For educational purposes only — not medical advice.

Important context: The term "ideal body weight" is misleading. These formulas were originally developed for pharmaceutical dosing, not as aesthetic or health targets. The Devine formula (1974), for example, was created to calculate gentamicin antibiotic doses. A more accurate framing is "reference weight for clinical calculations."

The four estimates shown represent a consensus range. Because these are population-average models based on height and sex alone, they do not account for muscle mass, bone density, or frame size. Muscular individuals, athletes, and people with naturally larger frames will often exceed these estimates while being perfectly healthy.
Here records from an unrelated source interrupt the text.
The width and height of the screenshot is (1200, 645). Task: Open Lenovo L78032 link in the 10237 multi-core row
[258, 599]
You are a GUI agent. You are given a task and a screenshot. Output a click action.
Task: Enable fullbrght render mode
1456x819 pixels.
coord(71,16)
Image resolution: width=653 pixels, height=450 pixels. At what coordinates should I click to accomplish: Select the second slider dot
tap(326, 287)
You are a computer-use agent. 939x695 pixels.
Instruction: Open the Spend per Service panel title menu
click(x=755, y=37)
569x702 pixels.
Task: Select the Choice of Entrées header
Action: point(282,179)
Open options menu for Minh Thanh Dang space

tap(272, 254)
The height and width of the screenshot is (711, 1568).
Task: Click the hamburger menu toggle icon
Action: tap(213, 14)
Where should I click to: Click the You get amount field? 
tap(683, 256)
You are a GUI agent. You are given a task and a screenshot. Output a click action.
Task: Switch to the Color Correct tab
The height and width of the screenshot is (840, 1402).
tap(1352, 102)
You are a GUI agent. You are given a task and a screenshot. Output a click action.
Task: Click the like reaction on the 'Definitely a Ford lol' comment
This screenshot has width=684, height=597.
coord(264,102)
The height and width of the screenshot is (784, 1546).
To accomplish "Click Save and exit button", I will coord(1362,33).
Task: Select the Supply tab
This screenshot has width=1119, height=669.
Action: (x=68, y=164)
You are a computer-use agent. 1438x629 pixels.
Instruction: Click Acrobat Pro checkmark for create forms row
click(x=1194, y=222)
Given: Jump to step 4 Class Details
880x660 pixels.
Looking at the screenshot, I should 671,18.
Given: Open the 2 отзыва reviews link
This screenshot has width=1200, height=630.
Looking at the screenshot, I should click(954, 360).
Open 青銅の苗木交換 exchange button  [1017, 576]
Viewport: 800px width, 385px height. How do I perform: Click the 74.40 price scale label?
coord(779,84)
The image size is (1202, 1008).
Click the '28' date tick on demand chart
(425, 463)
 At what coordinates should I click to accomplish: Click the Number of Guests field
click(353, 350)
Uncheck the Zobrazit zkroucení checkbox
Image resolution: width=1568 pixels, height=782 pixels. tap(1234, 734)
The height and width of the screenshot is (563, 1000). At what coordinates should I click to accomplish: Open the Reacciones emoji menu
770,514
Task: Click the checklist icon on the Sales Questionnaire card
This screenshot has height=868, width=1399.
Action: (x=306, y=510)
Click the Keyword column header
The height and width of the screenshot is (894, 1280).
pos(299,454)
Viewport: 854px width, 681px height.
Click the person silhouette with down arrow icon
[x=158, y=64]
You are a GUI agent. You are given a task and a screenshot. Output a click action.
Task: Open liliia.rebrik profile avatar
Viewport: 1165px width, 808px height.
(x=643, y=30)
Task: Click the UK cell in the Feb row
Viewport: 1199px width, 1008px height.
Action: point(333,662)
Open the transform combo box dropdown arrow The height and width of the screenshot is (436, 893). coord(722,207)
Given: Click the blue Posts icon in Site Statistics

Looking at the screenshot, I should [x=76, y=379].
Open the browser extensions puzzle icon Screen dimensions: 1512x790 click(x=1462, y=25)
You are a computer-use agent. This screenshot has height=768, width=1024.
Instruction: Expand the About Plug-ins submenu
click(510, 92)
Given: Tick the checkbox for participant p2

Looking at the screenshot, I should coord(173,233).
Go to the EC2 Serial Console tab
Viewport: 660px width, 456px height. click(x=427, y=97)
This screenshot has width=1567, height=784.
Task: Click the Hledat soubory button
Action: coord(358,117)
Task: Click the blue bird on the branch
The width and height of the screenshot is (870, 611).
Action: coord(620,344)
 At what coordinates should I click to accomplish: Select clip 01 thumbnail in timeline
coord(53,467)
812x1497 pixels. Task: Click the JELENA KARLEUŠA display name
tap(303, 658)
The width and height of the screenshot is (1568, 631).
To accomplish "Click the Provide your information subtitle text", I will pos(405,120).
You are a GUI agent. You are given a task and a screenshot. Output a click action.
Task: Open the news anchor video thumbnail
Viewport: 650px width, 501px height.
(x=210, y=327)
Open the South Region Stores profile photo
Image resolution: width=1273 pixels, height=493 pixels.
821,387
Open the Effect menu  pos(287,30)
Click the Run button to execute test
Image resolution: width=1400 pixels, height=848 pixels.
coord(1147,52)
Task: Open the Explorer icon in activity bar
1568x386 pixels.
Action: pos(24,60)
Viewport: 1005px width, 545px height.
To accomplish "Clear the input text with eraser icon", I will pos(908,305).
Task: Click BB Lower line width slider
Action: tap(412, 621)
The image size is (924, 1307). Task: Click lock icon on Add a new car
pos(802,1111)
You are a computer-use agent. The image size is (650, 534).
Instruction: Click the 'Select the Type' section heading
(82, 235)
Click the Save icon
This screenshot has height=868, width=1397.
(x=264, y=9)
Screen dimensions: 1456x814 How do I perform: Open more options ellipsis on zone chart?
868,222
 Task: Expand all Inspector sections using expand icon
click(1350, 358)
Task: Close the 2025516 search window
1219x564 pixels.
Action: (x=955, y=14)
Frame size adjustment: Based on the Metropolitan Life Insurance tables (1983), subtract roughly 10% for a small frame or add 10% for a large frame to any formula result. This calculator applies that adjustment automatically when you select your frame size.

For general health assessment, BMI-based healthy weight ranges (18.5 to 25 BMI) may be more appropriate than these clinical reference formulas. For a fuller picture, combine this with our FFMI and Body Fat % calculators.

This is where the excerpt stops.